Il partito della Coalizione Libertà e Solidarietà (SaS) vorrebbe aprire la questione del finanziamento della Chiesa­, scrive il quotidiano Pravda ieri. Sulla pagina di Facebook del partito si legge che vorrebbero cambiare il sistema di finanziamento già nel corso di questa legislatura. La posizione sulla faccenda del presidente di SaS Richard Sulik è ben nota, egli auspica passi che porterebbero a «una maggiore indipendenza della Chiesa», anche se non vede la completa separazione della Chiesa dallo Stato come reale.

La discussione dovrebbe, secondo SaS, durare un anno, un anno e mezzo. Il Ministro della Cultura Daniel Krajcer (SaS), responsabile della materia, ricorda che la promessa di aprire questa discussione è parte del Manifesto di programma del Governo, e lui ha già discusso l’argomento con i rappresentanti di alcune Chiese in Slovacchia, e intende continuare nei colloqui.

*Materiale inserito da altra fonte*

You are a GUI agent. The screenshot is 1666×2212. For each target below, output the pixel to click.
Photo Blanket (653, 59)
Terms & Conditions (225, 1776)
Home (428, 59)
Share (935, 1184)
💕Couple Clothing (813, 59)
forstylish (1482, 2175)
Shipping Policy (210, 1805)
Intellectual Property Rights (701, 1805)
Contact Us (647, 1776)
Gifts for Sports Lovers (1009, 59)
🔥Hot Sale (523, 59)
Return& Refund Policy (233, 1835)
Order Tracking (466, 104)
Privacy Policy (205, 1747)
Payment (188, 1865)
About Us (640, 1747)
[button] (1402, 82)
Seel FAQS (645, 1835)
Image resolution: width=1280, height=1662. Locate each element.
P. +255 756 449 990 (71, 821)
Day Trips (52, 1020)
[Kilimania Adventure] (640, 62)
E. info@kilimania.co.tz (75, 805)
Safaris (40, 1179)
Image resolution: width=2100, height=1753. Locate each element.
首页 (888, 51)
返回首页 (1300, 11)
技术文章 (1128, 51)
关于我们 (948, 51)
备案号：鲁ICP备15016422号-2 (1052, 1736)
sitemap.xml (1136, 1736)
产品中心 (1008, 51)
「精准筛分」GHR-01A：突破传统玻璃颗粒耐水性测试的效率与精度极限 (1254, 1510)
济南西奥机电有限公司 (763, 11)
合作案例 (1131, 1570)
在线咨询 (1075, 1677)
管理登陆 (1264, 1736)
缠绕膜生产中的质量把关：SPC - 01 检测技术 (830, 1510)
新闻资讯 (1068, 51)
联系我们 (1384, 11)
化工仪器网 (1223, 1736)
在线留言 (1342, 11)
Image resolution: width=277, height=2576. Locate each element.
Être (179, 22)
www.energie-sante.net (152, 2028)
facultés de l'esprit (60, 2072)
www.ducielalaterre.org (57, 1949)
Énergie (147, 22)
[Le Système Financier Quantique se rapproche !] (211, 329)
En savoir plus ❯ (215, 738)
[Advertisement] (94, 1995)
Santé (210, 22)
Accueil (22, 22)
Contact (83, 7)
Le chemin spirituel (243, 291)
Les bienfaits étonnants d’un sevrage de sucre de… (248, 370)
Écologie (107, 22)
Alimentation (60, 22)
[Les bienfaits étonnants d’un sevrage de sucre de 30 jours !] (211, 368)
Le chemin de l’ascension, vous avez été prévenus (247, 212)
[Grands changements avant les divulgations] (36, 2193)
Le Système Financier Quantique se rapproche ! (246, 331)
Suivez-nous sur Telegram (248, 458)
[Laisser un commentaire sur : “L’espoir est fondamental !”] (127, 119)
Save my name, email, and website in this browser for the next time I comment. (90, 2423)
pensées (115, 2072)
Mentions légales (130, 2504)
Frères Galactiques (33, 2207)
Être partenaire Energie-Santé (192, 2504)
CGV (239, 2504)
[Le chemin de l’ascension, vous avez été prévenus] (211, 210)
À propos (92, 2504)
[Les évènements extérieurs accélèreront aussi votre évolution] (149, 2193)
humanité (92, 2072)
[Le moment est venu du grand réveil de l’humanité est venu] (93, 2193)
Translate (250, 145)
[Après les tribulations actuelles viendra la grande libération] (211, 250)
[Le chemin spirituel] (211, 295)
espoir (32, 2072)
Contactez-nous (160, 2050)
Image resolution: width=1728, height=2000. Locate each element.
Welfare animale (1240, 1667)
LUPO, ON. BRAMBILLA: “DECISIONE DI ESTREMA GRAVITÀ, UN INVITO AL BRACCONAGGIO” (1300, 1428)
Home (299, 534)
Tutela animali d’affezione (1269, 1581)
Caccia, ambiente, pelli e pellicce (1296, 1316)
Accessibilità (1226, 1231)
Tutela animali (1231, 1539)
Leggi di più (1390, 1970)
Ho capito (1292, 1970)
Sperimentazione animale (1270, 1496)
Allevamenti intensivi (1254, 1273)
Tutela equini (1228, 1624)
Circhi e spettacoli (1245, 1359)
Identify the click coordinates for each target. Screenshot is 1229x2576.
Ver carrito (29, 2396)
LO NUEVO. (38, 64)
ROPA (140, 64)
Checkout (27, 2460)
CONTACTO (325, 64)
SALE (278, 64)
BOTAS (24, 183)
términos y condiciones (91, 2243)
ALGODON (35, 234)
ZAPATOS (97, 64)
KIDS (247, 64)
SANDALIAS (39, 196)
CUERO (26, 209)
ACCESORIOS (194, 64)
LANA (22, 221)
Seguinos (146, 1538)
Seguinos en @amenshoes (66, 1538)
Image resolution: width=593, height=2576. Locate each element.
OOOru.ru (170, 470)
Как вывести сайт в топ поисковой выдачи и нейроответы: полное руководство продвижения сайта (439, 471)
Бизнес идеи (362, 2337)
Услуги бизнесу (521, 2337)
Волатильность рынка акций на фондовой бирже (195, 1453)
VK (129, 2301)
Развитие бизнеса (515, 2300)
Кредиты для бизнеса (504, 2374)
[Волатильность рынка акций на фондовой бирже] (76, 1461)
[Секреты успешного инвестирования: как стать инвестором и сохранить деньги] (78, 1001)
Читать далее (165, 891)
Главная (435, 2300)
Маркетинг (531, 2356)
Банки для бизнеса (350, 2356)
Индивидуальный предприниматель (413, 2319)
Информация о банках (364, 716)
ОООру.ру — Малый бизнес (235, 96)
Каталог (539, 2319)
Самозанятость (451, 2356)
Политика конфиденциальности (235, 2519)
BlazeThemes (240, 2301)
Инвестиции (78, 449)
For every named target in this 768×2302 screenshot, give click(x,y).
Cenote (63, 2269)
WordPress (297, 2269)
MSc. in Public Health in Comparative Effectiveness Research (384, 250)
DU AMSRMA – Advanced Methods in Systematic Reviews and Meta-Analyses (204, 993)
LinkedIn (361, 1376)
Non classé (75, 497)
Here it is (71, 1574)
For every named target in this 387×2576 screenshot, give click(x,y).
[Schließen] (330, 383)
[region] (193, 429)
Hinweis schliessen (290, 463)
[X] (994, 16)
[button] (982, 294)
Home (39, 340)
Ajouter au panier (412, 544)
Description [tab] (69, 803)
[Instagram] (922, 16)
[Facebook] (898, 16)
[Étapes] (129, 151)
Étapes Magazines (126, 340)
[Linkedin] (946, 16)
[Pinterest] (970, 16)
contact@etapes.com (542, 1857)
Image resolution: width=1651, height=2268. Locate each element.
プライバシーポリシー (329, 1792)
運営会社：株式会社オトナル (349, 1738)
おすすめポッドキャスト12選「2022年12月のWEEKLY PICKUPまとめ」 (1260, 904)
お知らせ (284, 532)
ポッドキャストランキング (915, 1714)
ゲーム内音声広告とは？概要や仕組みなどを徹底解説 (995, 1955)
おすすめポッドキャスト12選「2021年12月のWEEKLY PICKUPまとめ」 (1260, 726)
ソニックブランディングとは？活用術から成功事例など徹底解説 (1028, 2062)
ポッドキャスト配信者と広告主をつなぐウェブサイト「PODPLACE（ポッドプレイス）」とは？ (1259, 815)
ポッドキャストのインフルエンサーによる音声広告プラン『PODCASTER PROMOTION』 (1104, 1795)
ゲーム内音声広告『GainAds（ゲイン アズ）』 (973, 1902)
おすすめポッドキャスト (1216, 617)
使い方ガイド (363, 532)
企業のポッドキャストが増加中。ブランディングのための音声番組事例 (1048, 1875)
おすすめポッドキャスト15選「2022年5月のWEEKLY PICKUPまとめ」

Anche se il partito non ha per il momento proposto un modello di finanziamento, alcune idee di base sono già apparse sui media. Secondo le informazioni pubblicate, il partito penserebbe a un modello nel quale siano i credenti che, su base volontaria, detrarrebbero l’1% dalla loro imposta sul reddito (del 19%) per la “loro” Chiesa o comunità religiosa.

L’attuale sistema, invece, finanzia le Chiese con i soldi di tutti i contribuenti, compresi quelli che non si identificano con nessuna Chiesa, e il contributo raggiunge i 40 milioni di euro all’anno, dei quali oltre la metà va alla Chiesa Cattolica, e circa il 10% alla Chiesa Evangelica.